While Goodline are no doubt an important partner to FMG, it also works with other clients at Port Hedland. “We’re doing a lot for BHP at the moment, we just finished a project, we’re building some conveyors for them and the next stage is more deconstruction plus more conveyors and transfer stations,” says Kennedy.
“We provide a major workforce there of 300 to 350 people who serve as the operations team for BHP, FMG and so on.”
While the focus for much of the company’s work is the Pilbara, Goodline has kept its headquarters in the same state in which it began.
Goodline’s head office in the city of Kawana on Queensland’s Sunshine Coast employs close to 70 people covering administration, accounting, procurement, human resources, IT, senior management and small project teams.
“We’ve established our head office here under one roof in a city and not a remote location where we would have to provide [employees] with accommodation and the labour rate would be more expensive,” says Kennedy. “It’s a massive operation – and it’s getting bigger.”
Part of the reason the company is headquartered on the Sunshine Coast is its proximity to the coal-producing region of Queensland, indeed, Goodline’s next ambition is to take the abilities they’ve honed in handling iron ore and transfer them to coal moving forward.
“We’re looking in the Bowen and Surat Basin at the moment,” says Finch. “We just completed a job last year up there for the Abbot Point Coal Terminal operated by Xstrata but recently taken over by Adani. We’re now focussed on looking at our customer base there with BMA, Adani and Bechtel. We want to provide a similar service with projects over the coming years.”

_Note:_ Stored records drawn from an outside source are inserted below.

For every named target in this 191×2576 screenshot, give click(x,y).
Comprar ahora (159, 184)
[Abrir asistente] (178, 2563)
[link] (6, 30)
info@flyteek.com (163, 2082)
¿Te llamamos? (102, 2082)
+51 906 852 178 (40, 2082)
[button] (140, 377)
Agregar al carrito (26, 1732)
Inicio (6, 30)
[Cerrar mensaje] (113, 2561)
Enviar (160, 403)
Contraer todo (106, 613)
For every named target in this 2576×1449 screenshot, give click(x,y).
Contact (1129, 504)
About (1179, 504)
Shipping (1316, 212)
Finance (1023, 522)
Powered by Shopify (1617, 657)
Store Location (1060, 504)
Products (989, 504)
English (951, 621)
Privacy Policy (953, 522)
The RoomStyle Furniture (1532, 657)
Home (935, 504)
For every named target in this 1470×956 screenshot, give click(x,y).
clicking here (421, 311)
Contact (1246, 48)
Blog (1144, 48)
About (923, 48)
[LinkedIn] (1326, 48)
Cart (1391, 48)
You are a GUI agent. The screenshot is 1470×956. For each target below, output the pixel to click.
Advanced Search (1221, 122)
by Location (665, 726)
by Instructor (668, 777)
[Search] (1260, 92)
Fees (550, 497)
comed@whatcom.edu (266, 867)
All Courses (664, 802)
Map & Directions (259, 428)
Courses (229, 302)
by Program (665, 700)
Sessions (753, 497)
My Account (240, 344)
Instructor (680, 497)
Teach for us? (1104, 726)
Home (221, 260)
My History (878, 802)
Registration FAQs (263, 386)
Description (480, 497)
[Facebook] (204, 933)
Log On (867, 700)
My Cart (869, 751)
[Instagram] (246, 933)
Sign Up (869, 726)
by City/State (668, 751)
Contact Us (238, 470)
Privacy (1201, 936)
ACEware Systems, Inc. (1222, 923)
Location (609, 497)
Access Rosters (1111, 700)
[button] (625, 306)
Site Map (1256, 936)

“We focus a lot on the materials handling end, we’ve done very well at providing a service to construction and materials handling services to the iron ore industry in the way of conveyors, stackers, reclaimers, train-loadout, ship loaders, and we want to do the same for coal now,” says Finch. “It’s a similar concept and that’s our focus. We know that we’re good at that in the business.”
“We’re probably industry leaders when it comes to being able to set those plants up and have them run efficiently and have them meet those milestone dates so we want to bring that to the coal industry.”
Clients for this are likely to include such mining giants as BMA, Adani, Hancock Coal, Xstrata and EPCM (Engineering, Procurement, and Construction Management) such as Worley Parsons, Bechtel and Aurecon Hatch.
Accordingly, the Queensland branch of the company is in the process of an expansion that calls for the addition of another 200 people by the middle of next year.
Finch is upbeat about the challenging and ambitious year Goodline has in front of it: “We are ambitious. We deliver quite well; we meet all the client’s needs.
We like an open book policy where we can be transparent and we like to resolve problems. We like to think we’re pretty innovative — if there’s a problem onsite or a problem within the EPCM team to deliver that, whether it is fabrication, material supply, we like to assist as much as possible and come up with ideas that work for everybody. The modular solution was an example of that.”
“Another example of that might be if another contractor on site was having resource problems and things like that,” says Kennedy. “We look at the project as a whole, because we’re pretty diverse, we can supply electrical, mechanical, plumbing, carpentry and in civil works we can supply resources to those other contractors if required.”
With an eye to facilitating growth in the Pilbara, Goodline have expansion plans for their small corporate operation in Perth that should see the office expanding from one person to six, depending on the growth of work, before the end of the year.
As if all that isn’t quite enough, Goodline also provides quality surveyors and quality supervision services in China; a team of 14 from Goodline work in conjunction with “the accommodation buildings that are coming into Australia,” says Kennedy.
“We have also deployed people to assist with the stockyard machines.”
It’s yet another facet to add to the diverse skill set that has come to characterise Goodline as it goes from strength to strength.
“Goodline has grown quite rapidly,” says Kennedy. “We are now investing time and effort in ensuring we have the correct systems and resources in place to continue this growth. We are a good, honest, hard-working, privately-owned Australian business with a focus on the construction and maintenance side for the mining, hydrocarbon, building and local government authorities.”
“As do a lot of other business, we strive for success and to ensure this is obtained we create innovation within our team. We try not to overcomplicate the solution. We firmly believe that the two most important activities within any project are safety and schedule, and we have created an environment to ensure these run concurrently” states Finch.
“We are a young and enthusiastic team and we will be expanding into the future.”